#### [Goals]
• a. Using the passage on the Smartmatic lawsuit, decide whether each statement agrees with it, answering yes or no and quoting the deciding words: (i) The lawsuit was filed in federal court. (ii) Powell said she had received a copy of the lawsuit. (iii) Antonio Mugica founded Smartmatic.
• b. Reproduce word for word the stretch of the passage on the Smartmatic lawsuit from "The lawsuit, filed" through "President Donald Trump.".

#### [Text block]
==================================================

“We have no choice,” Antonio Mugica, the chief executive and founder of Smartmatic, told CNN Business in an interview about the company’s decision to file the lawsuit. “The disinformation campaign that was launched against us is an obliterating one. For us, this is existential, and we have to take action.”
The lawsuit, filed in New York state court, accused Fox, Giuliani, Powell and hosts Lou Dobbs, Maria Bartiromo, and Jeanine Pirro of intentionally lying about Smartmatic in an effort to mislead the public into the false belief that the 2020 presidential election was stolen from former President Donald Trump.
“They needed a villain,” the lawsuit said. “They needed someone to blame. They needed someone whom they could get others to hate. A story of good versus evil, the type that would incite an angry mob, only works if the storyteller provides the audience with someone who personifies evil.”
“Without any true villain, defendants invented one,” the lawsuit added. “Defendants decided to make Smartmatic the villain in their story.”
In a statement on behalf of the network and the named hosts issued after the lawsuit was filed, a Fox News spokesperson said, “FOX News Media is committed to providing the full context of every story with in-depth reporting and clear opinion. We are proud of our 2020 election coverage and will vigorously defend this meritless lawsuit in court.”
Asked for comment, Powell said in a statement, “I have not received notice or a copy of this alleged lawsuit. However, your characterization of the claims shows that this is just another political maneuver motivated by the radical left that has no basis in fact or law.”
CNN Business is reaching out to Giuliani for comment.
The baseless conspiracy theories peddled about Smartmatic, which mimicked those pushed against Dominion, falsely suggested that the company’s technology was used throughout the country and allowed the November vote to be rigged against Trump.

==================================================

#### [Material provided]
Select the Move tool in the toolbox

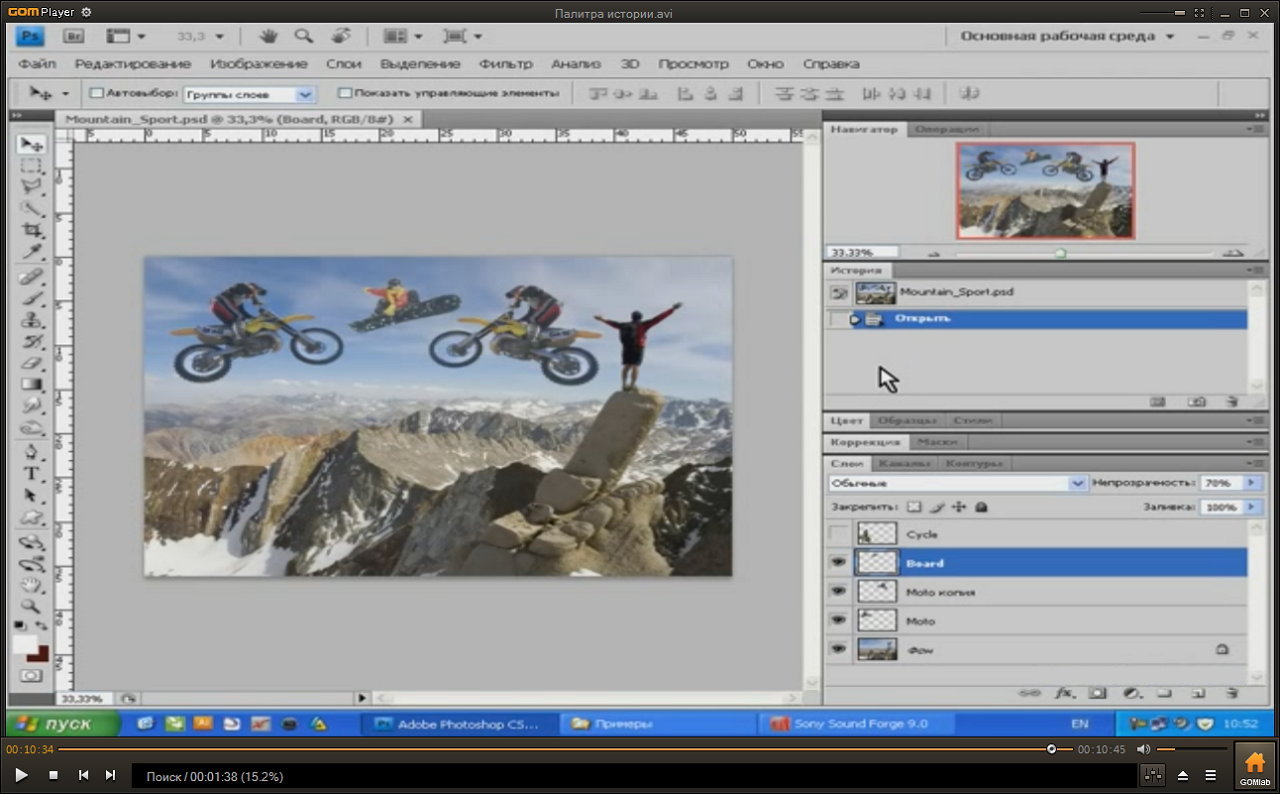pyautogui.click(x=31, y=144)
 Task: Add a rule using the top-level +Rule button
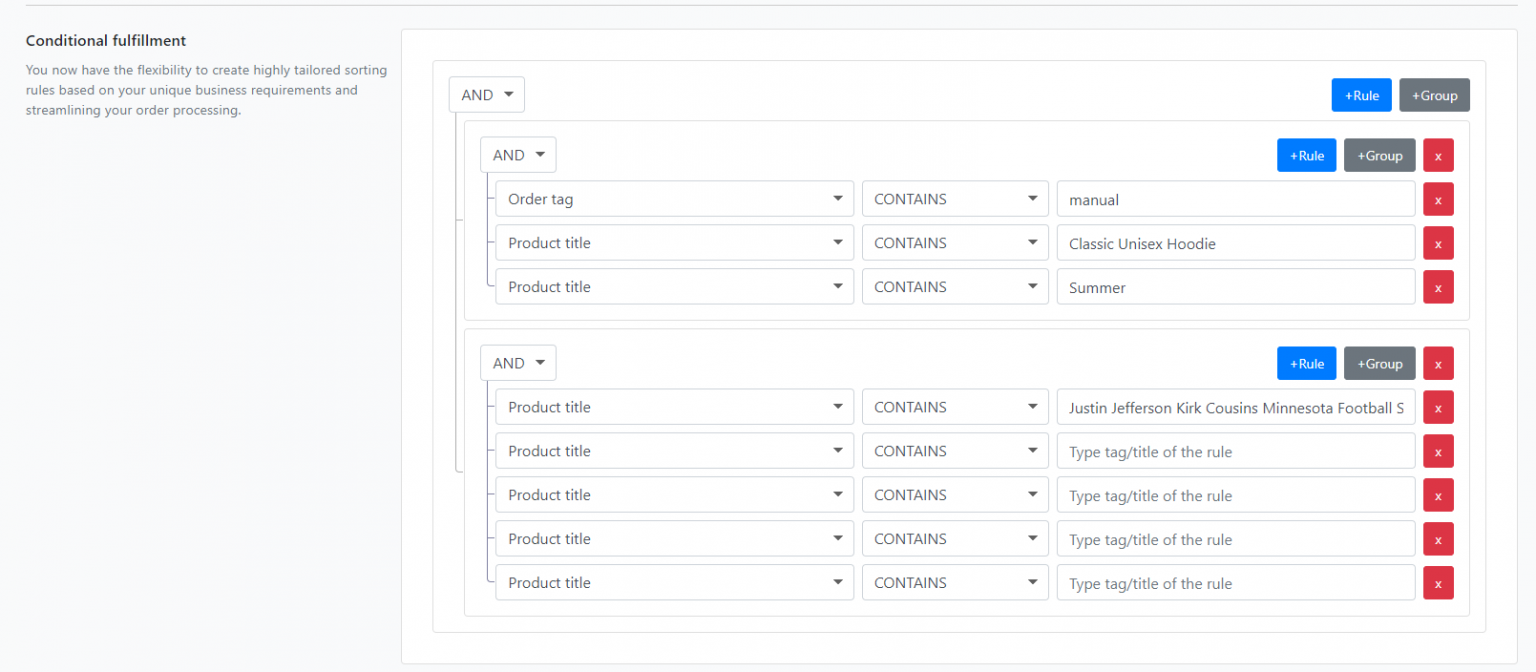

==================================================

#### [Answers to the problems]
• a.
(i) No: "filed in New York state court"
(ii) No: "I have not received notice or a copy of this alleged lawsuit."
(iii) Yes: "the chief executive and founder of Smartmatic"

• b.
The lawsuit, filed in New York state court, accused Fox, Giuliani, Powell and hosts Lou Dobbs, Maria Bartiromo, and Jeanine Pirro of intentionally lying about Smartmatic in an effort to mislead the public into the false belief that the 2020 presidential election was stolen from former President Donald Trump.